#### Task to complete
Copy out the lines of the material verbatim, starting with the line containing "Task: Click the Bitcoin" and continuing through the end of the material.

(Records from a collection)
Begin

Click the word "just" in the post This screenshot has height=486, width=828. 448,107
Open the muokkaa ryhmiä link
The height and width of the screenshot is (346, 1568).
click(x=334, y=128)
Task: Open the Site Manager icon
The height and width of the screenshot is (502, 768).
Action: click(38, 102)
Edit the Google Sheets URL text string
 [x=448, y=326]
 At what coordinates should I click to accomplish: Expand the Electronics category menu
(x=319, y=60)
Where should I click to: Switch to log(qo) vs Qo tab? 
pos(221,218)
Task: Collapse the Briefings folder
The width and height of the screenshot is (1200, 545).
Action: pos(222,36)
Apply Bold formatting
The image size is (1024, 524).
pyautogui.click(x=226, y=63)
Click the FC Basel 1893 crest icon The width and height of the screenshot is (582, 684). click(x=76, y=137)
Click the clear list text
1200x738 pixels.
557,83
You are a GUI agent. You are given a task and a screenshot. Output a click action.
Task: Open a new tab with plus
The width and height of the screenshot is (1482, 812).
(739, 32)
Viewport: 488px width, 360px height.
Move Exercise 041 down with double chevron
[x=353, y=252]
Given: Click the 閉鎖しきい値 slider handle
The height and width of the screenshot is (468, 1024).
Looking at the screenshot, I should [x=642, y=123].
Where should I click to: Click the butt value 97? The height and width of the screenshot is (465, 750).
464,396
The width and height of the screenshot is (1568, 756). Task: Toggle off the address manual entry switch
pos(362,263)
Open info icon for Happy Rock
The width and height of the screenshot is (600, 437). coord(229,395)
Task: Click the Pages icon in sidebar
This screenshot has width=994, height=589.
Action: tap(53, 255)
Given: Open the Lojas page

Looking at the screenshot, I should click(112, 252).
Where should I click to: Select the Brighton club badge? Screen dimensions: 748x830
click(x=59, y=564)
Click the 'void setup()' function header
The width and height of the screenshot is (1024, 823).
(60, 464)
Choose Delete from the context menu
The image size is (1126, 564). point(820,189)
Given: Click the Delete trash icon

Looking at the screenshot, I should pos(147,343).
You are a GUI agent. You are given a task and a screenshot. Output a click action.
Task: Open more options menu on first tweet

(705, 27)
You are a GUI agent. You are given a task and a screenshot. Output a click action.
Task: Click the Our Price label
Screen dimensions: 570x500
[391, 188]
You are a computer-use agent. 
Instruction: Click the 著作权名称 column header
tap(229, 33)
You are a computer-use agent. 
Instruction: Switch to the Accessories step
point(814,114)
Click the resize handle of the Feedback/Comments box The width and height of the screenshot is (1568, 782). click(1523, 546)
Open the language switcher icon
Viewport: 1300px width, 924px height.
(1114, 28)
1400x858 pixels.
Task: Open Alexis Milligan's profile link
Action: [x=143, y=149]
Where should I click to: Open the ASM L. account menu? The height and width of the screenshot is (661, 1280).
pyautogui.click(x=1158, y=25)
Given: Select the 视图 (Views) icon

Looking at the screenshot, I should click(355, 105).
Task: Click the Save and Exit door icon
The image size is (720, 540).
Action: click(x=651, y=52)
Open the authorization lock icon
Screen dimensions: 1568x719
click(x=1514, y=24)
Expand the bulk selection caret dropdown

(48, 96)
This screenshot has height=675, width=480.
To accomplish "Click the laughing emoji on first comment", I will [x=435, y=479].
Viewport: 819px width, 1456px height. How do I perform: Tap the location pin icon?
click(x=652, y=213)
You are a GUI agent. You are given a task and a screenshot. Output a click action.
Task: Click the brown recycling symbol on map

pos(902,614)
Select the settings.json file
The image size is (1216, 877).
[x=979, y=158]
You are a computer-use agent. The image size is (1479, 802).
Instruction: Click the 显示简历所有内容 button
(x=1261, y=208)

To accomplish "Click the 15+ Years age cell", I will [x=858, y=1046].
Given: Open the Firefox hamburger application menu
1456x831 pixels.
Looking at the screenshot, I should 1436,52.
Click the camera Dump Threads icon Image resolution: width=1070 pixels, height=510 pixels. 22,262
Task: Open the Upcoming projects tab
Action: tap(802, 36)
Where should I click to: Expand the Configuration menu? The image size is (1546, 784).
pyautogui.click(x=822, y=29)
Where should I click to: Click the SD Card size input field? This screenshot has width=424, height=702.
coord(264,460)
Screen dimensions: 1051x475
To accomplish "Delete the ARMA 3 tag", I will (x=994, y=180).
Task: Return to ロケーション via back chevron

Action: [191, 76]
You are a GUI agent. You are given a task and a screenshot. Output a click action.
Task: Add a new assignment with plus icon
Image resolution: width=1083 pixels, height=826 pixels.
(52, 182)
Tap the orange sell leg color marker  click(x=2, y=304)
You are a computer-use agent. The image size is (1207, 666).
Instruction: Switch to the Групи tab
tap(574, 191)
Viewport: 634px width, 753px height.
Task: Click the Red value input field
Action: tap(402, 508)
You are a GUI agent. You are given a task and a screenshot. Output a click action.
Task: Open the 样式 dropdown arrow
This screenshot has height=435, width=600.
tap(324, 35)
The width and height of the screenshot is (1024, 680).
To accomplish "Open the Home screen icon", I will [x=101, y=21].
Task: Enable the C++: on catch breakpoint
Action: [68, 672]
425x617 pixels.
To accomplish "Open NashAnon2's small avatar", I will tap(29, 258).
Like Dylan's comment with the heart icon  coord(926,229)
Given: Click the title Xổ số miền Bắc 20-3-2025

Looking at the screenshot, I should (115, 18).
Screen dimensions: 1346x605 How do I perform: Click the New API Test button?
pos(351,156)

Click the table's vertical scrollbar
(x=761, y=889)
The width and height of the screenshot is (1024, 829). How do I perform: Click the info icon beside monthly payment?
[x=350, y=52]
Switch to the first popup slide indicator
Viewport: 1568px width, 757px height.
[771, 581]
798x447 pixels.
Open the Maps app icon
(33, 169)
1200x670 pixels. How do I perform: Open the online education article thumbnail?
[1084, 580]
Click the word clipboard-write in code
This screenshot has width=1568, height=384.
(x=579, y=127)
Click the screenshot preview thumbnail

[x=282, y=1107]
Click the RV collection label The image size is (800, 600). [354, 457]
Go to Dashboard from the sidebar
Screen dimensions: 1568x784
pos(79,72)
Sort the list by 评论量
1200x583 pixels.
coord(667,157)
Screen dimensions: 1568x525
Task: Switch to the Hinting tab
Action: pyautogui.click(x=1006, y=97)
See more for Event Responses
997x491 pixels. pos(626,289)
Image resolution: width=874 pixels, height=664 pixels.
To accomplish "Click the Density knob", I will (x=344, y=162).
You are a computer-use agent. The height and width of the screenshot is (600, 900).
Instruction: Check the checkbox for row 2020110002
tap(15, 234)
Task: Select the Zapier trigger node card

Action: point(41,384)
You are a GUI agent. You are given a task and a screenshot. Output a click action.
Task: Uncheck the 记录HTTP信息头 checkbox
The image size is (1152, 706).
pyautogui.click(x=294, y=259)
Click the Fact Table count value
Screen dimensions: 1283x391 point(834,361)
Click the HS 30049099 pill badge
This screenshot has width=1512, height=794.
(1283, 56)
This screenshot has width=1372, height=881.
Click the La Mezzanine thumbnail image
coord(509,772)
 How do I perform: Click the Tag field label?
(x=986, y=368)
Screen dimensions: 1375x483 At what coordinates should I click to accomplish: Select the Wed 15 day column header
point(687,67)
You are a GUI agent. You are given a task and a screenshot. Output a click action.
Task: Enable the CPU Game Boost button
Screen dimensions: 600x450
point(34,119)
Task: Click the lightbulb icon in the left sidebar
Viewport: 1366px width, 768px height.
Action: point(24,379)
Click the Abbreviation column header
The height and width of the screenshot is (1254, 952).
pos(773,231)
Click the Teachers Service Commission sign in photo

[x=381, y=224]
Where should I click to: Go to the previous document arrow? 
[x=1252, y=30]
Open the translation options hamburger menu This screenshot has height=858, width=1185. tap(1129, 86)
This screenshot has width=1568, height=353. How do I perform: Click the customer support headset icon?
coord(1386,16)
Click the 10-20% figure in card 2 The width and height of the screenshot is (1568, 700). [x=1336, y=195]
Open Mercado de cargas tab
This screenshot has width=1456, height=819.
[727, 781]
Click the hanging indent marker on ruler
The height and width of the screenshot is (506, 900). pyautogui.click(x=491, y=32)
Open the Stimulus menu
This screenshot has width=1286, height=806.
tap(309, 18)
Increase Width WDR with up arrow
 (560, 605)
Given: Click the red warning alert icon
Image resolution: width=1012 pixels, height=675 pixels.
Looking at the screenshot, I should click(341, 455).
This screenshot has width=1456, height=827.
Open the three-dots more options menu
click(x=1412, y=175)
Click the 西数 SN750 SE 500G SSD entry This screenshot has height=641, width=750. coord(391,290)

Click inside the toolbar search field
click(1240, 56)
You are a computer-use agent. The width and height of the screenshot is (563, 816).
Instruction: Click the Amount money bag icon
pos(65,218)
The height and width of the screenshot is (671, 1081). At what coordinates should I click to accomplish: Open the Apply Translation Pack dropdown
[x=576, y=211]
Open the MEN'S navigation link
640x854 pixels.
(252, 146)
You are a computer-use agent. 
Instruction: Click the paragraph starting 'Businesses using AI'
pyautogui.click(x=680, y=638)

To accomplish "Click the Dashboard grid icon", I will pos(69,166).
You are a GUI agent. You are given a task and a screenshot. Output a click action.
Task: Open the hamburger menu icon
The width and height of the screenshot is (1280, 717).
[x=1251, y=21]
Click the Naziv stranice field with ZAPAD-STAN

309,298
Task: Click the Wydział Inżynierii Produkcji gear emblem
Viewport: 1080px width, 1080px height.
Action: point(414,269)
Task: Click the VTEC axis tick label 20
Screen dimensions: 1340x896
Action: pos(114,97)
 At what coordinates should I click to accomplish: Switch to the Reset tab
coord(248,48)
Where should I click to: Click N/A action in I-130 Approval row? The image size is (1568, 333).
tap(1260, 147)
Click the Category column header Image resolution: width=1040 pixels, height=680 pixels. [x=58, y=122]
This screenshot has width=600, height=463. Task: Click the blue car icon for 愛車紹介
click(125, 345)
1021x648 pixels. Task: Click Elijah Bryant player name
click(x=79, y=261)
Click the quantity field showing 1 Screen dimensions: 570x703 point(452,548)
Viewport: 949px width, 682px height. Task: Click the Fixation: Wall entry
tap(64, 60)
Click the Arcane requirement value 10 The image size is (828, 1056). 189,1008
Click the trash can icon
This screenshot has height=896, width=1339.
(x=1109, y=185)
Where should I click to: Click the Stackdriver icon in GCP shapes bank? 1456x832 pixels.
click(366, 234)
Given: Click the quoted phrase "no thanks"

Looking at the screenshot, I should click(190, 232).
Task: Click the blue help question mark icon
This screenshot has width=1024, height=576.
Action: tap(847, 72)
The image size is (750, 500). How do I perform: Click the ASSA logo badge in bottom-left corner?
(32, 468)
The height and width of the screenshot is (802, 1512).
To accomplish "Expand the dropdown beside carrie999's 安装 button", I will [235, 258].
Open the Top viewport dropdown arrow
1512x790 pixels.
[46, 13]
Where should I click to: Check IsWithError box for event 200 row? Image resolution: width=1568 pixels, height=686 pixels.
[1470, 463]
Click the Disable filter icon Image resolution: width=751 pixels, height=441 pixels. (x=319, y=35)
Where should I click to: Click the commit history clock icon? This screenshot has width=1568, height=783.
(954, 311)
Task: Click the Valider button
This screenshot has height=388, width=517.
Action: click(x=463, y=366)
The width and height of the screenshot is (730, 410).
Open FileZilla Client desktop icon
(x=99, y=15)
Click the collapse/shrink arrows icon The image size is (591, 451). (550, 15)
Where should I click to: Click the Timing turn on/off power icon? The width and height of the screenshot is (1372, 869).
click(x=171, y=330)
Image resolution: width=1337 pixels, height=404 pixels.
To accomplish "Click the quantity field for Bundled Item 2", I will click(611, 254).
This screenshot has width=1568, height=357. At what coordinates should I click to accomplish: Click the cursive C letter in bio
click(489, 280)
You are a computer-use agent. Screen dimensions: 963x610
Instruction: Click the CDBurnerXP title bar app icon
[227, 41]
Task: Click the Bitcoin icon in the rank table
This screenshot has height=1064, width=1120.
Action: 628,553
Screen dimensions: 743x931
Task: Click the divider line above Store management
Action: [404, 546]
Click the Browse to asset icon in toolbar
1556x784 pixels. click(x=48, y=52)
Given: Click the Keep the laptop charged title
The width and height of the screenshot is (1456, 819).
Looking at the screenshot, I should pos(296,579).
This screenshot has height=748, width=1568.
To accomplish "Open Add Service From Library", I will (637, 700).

End

#### Response below
Task: Click the Bitcoin icon in the rank table
This screenshot has height=1064, width=1120.
Action: 628,553
Screen dimensions: 743x931
Task: Click the divider line above Store management
Action: [404, 546]
Click the Browse to asset icon in toolbar
1556x784 pixels. click(x=48, y=52)
Given: Click the Keep the laptop charged title
The width and height of the screenshot is (1456, 819).
Looking at the screenshot, I should pos(296,579).
This screenshot has height=748, width=1568.
To accomplish "Open Add Service From Library", I will (637, 700).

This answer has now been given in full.